FLORIDA BASED NATIONAL HURRICANE CENTER FORECASTER RECEIVES NATIONAL WEATHER SERVICE'S HIGHEST HONOR

NOAA's National Weather Service conferred its highest honor, the Isaac M. Cline Award, to James Franklin of Miami, a hurricane specialist at the weather service's National Hurricane Center. The award was presetned at the 2001 Atlantic Hurricane Season Opening news conference in Washington, D.C., on May 21, 2001. Franklin was recognized for improving the accuracy of hurricane forecasting through the innovative application of Global Positioning System technology.

Each year the weather service, a Commerce Department agency, recognizes employees for operational excellence in the delivery of products and services in support of the weather service mission. Franklin pioneered the analysis of data from the nation's hurricane hunting aircraft to measure the violent heart of the storm. The aircraft deploy dropwindsondes (for drop wind sounding) into hurricanes to measure barometric pressure, temperature, water vapor and wind speed as it falls through the atmosphere. They send data back to the aircraft and ultimately the National Hurricane Center, which uses the data in forecast models.

"For years there have been debates in the scientific community about how to accurately assess a hurricane's maximum surface wind speed. James Franklin's research provides a detailed and accurate profile of the inner core of a hurricane–the most intense and turbulent part of a hurricane – from flight level down to the earth's surface," said retired Air Force Brig. Gen. Jack Kelly, weather service director, as he presented the award to Franklin.

Armed with these data, NOAA scientists, along with other private and public meteorological organizations, can now measure the intensity and size of hurricanes with greater confidence and accuracy, and detect critical changes that occur in a hurricane's strength sooner than we could before, Kelly noted.

The practical implications of Franklin's analyses are wide ranging. Coastal residents living in high rise buildings, for example, should flee from rising storm surge water, but not take shelter in the middle and upper-floors of high rise buildings. The higher they go the more exposed they become to hurricane winds which increase with elevation. With more accurate hurricane assessments and forecasts, government officials and emergency managers can make more informed decisions regarding evacuation of coastal areas.

The Isaac M. Cline Award is named for the man whose courage and dedication is credited with savings thousands of lives during the Galveston, Texas, hurricane of September 8, 1900. Cline was in charge of the Weather Bureau Office in Galveston when the bustling seaport city was struck by the deadliest natural disaster in U.S. history. The death toll exceeded 8,000, but could have been much higher if not for Cline's understanding of the weather and his initiative in warning the public.
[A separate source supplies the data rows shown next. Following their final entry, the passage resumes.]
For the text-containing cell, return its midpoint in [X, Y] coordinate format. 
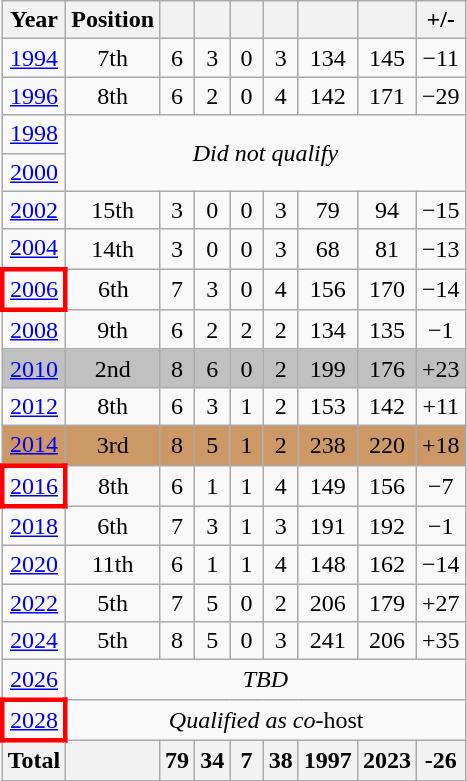
−15 [440, 210]
2014 [34, 445]
−29 [440, 96]
11th [113, 565]
199 [328, 368]
Total [34, 760]
149 [328, 486]
1996 [34, 96]
179 [386, 603]
+27 [440, 603]
68 [328, 249]
2008 [34, 330]
2nd [113, 368]
2024 [34, 641]
Year [34, 20]
192 [386, 526]
−7 [440, 486]
2002 [34, 210]
+11 [440, 406]
1997 [328, 760]
−13 [440, 249]
2020 [34, 565]
2012 [34, 406]
7th [113, 58]
Did not qualify [266, 153]
2018 [34, 526]
241 [328, 641]
3rd [113, 445]
153 [328, 406]
38 [280, 760]
9th [113, 330]
135 [386, 330]
Qualified as co-host [266, 720]
+23 [440, 368]
-26 [440, 760]
81 [386, 249]
2006 [34, 290]
94 [386, 210]
171 [386, 96]
−11 [440, 58]
34 [212, 760]
+18 [440, 445]
2004 [34, 249]
14th [113, 249]
2026 [34, 680]
162 [386, 565]
238 [328, 445]
1994 [34, 58]
15th [113, 210]
145 [386, 58]
2023 [386, 760]
+35 [440, 641]
176 [386, 368]
2028 [34, 720]
2010 [34, 368]
Position [113, 20]
148 [328, 565]
TBD [266, 680]
2022 [34, 603]
2000 [34, 172]
170 [386, 290]
2016 [34, 486]
191 [328, 526]
1998 [34, 134]
+/- [440, 20]
220 [386, 445]
Provide the [x, y] coordinate of the cell's center where the given text is located.  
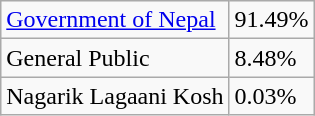
91.49% [272, 20]
0.03% [272, 96]
General Public [115, 58]
Government of Nepal [115, 20]
Nagarik Lagaani Kosh [115, 96]
8.48% [272, 58]
Pinpoint the cell where the given text exists, returning its [x, y] midpoint coordinate. 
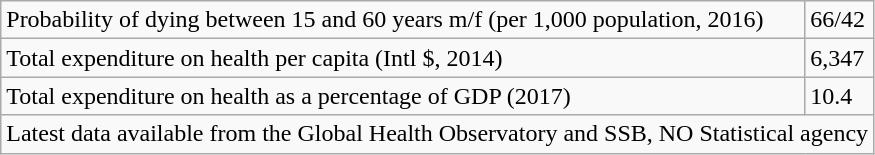
66/42 [840, 20]
Probability of dying between 15 and 60 years m/f (per 1,000 population, 2016) [403, 20]
6,347 [840, 58]
Total expenditure on health per capita (Intl $, 2014) [403, 58]
Total expenditure on health as a percentage of GDP (2017) [403, 96]
Latest data available from the Global Health Observatory and SSB, NO Statistical agency [438, 134]
10.4 [840, 96]
Search for the cell housing the specified text and yield its [X, Y] center coordinate. 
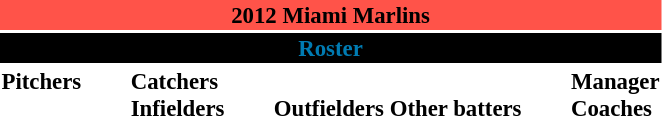
2012 Miami Marlins [330, 15]
Roster [330, 48]
From the cell containing the given text, extract its center point as (X, Y) coordinate. 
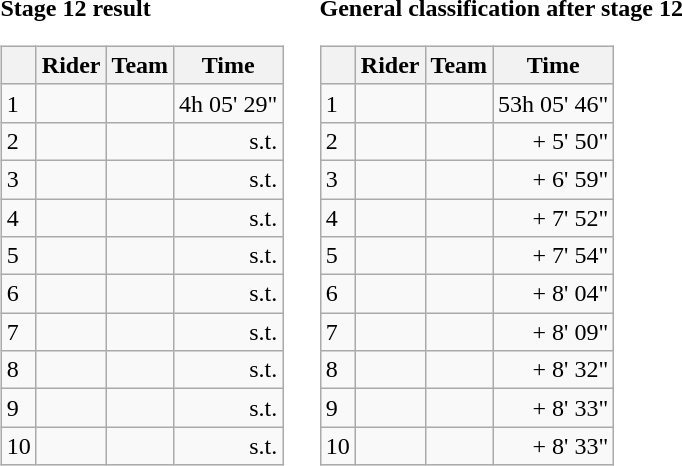
+ 7' 54" (554, 256)
4h 05' 29" (228, 103)
+ 7' 52" (554, 217)
+ 8' 32" (554, 370)
+ 8' 04" (554, 294)
+ 8' 09" (554, 332)
53h 05' 46" (554, 103)
+ 6' 59" (554, 179)
+ 5' 50" (554, 141)
Return (x, y) of the center of cell containing provided text 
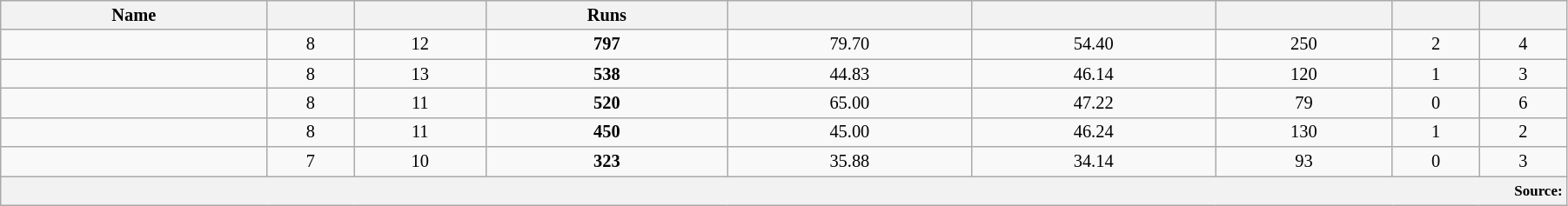
520 (607, 103)
7 (311, 162)
Runs (607, 15)
54.40 (1094, 44)
10 (420, 162)
13 (420, 74)
44.83 (849, 74)
46.14 (1094, 74)
4 (1523, 44)
450 (607, 132)
797 (607, 44)
Name (134, 15)
12 (420, 44)
323 (607, 162)
130 (1303, 132)
6 (1523, 103)
47.22 (1094, 103)
79.70 (849, 44)
35.88 (849, 162)
46.24 (1094, 132)
45.00 (849, 132)
120 (1303, 74)
538 (607, 74)
34.14 (1094, 162)
93 (1303, 162)
250 (1303, 44)
Source: (784, 191)
79 (1303, 103)
65.00 (849, 103)
Capture the cell that displays the provided text and extract its (X, Y) central coordinate. 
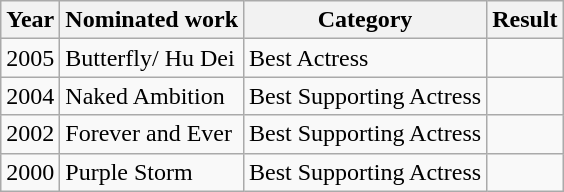
2004 (30, 96)
2002 (30, 134)
Year (30, 20)
Forever and Ever (152, 134)
Best Actress (366, 58)
Result (525, 20)
Naked Ambition (152, 96)
Nominated work (152, 20)
Butterfly/ Hu Dei (152, 58)
Category (366, 20)
Purple Storm (152, 172)
2005 (30, 58)
2000 (30, 172)
Determine the (x, y) coordinate at the center of the cell enclosing the given text.  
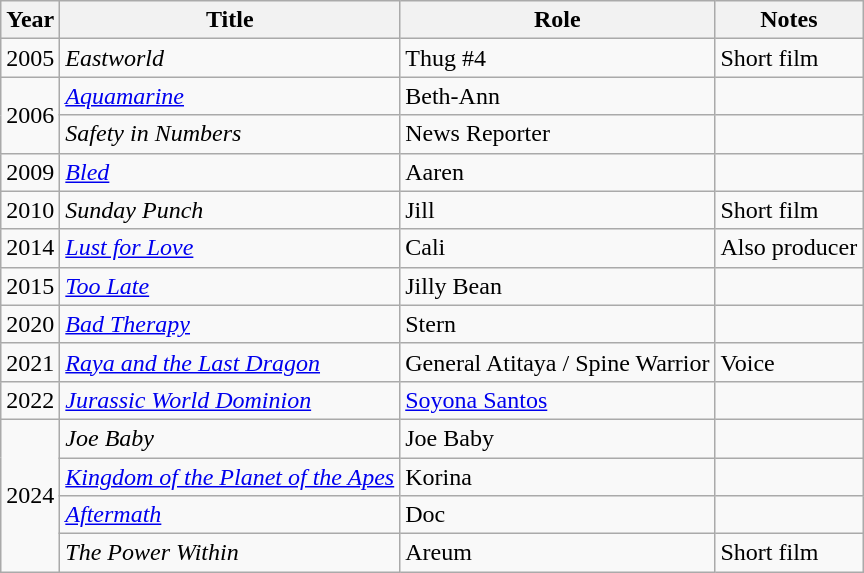
2009 (30, 172)
Bad Therapy (230, 324)
Title (230, 20)
Role (558, 20)
Eastworld (230, 58)
2021 (30, 362)
Notes (789, 20)
2005 (30, 58)
Jill (558, 210)
Safety in Numbers (230, 134)
Lust for Love (230, 248)
Areum (558, 553)
News Reporter (558, 134)
Too Late (230, 286)
2010 (30, 210)
Raya and the Last Dragon (230, 362)
Doc (558, 515)
2014 (30, 248)
General Atitaya / Spine Warrior (558, 362)
Thug #4 (558, 58)
Aquamarine (230, 96)
Beth-Ann (558, 96)
Soyona Santos (558, 400)
Aftermath (230, 515)
Korina (558, 477)
Aaren (558, 172)
2022 (30, 400)
2015 (30, 286)
Voice (789, 362)
2006 (30, 115)
Also producer (789, 248)
2024 (30, 495)
2020 (30, 324)
Year (30, 20)
Sunday Punch (230, 210)
Stern (558, 324)
Kingdom of the Planet of the Apes (230, 477)
Jurassic World Dominion (230, 400)
Cali (558, 248)
The Power Within (230, 553)
Jilly Bean (558, 286)
Bled (230, 172)
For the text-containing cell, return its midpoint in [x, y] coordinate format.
Franklin is one of six National Hurricane Center forecasters responsible for tropical cyclone forecasts and warnings for the Atlantic Ocean, Gulf of Mexico, Caribbean Sea, and the eastern North Pacific Ocean. He joined the Hurricane Center in 1999 after 17 years as a scientist with NOAA's Hurricane Research Division. During that time he made more than 80 hurricane "eyewall" -- the most intense and turbulent part of the hurricane -- penetrations aboard the NOAA WP-3D "Orion" hurricane hunter aircraft researching hurricane motion and structure.

Franklin, a native of Miami, has a bachelor's and a master's degree from the Massachusetts Institute of Technology. He has published more than 20 scientific articles on hurricane motion, inner-core structure, forecasting, and meteorological instrumentation.